Coinbase's AWS outage lasted 18 hours. The postmortem shows why multi-AZ didn't help.
A cooling failure took out one zone. Getting the rest of the system back took until the next afternoon.
On the evening of May 7, 2026, a bank of chiller units failed inside a single data hall in AWS's us-east-1 region. The affected racks went into thermal shutdown. Twenty-eight minutes later, nearly all trading on Coinbase had stopped. Engineers spent the rest of the night and most of the next morning bringing it back in stages, and the last queues didn't fully clear until 2 PM the following day. Eighteen hours, give or take, for a failure that AWS itself contained to one availability zone out of six in that region.
That gap between “one zone went down” and “eighteen hours of degraded trading” is the part worth sitting with. Coinbase designs for multi-AZ resilience, the same way most serious cloud-native companies do. A single zone failing is precisely the scenario that design exists to absorb without anyone outside the incident channel noticing. Coinbase's own postmortem, published in early June and covered in more technical detail by InfoQ, describes two specific places where the system was multi-AZ on the infrastructure layer and quietly wasn't, one layer up. Neither failure mode is specific to exchanges or to crypto. Both are worth fifteen minutes of checking against whatever you've built.

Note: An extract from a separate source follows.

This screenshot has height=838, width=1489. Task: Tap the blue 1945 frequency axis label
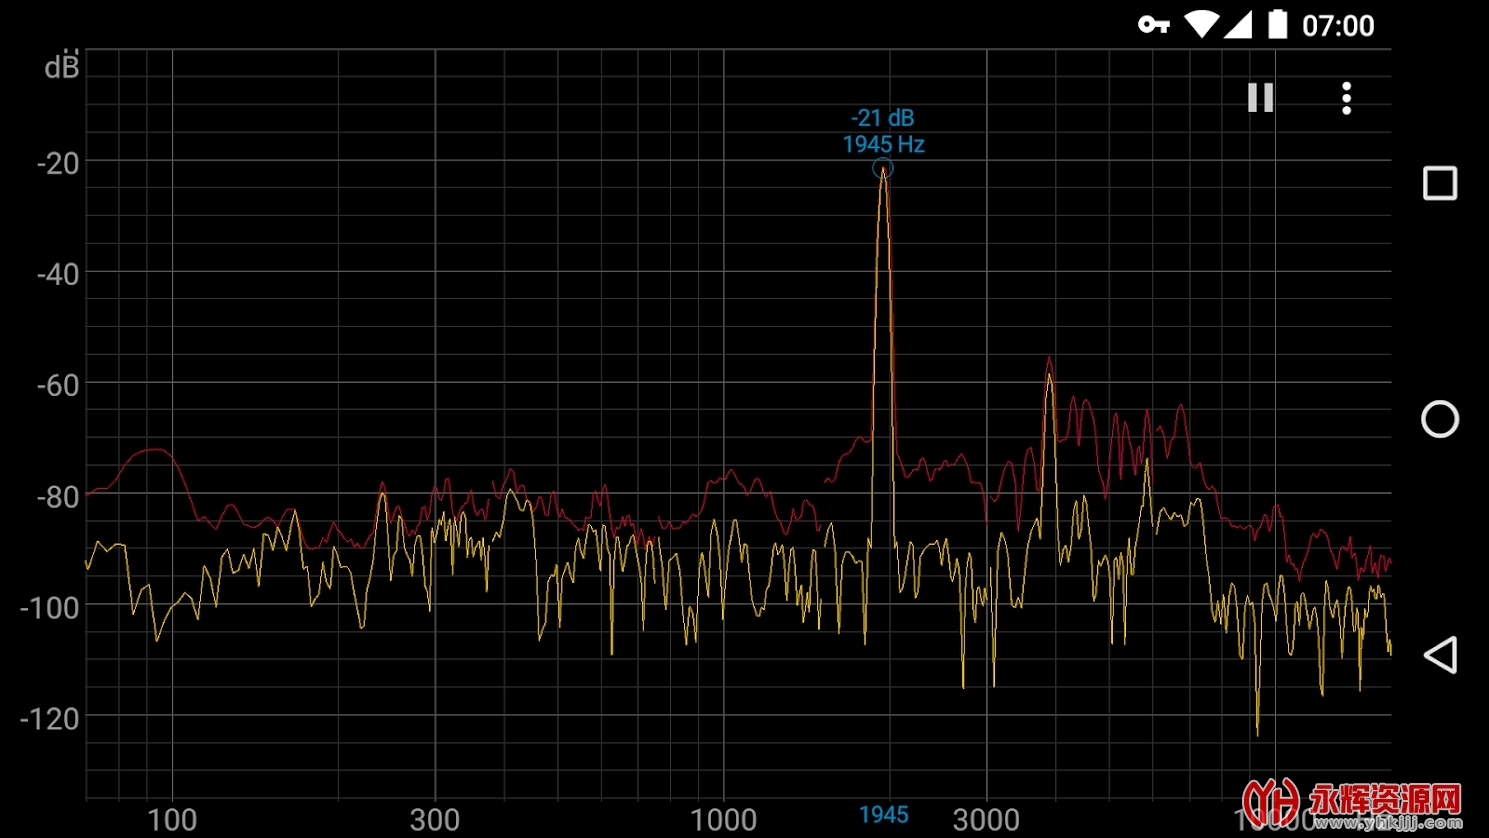point(884,815)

What actually failed, in what order
At 7:20 PM ET, multiple chiller units in a single AWS data hall failed at roughly the same time. The cooling loss forced a thermal-safety shutdown across the racks in that hall, which took their EC2 instances and EBS volumes offline. AWS's own failure domain held: the outage stayed contained to one availability zone, use1-az4, inside us-east-1. Under AWS's stated redundancy model, a region is supposed to keep running on its remaining zones when this happens.
It didn't keep running without customer impact, not for Coinbase. By 7:48 PM, error rates had spiked across multiple services and nearly all trading had halted. Coinbase restored trading gradually: first in a cancel-only mode, then through periodic auctions, while two of its Kafka clusters stayed stuck in what its postmortem calls a “healing” state. Engineers performed manual partition reassignments at 3 AM to move topics off the impaired brokers. Priority-zero and priority-one topics reached full availability by 9:30 AM. The rest cleared by 2 PM, more than eighteen hours after the chillers first failed.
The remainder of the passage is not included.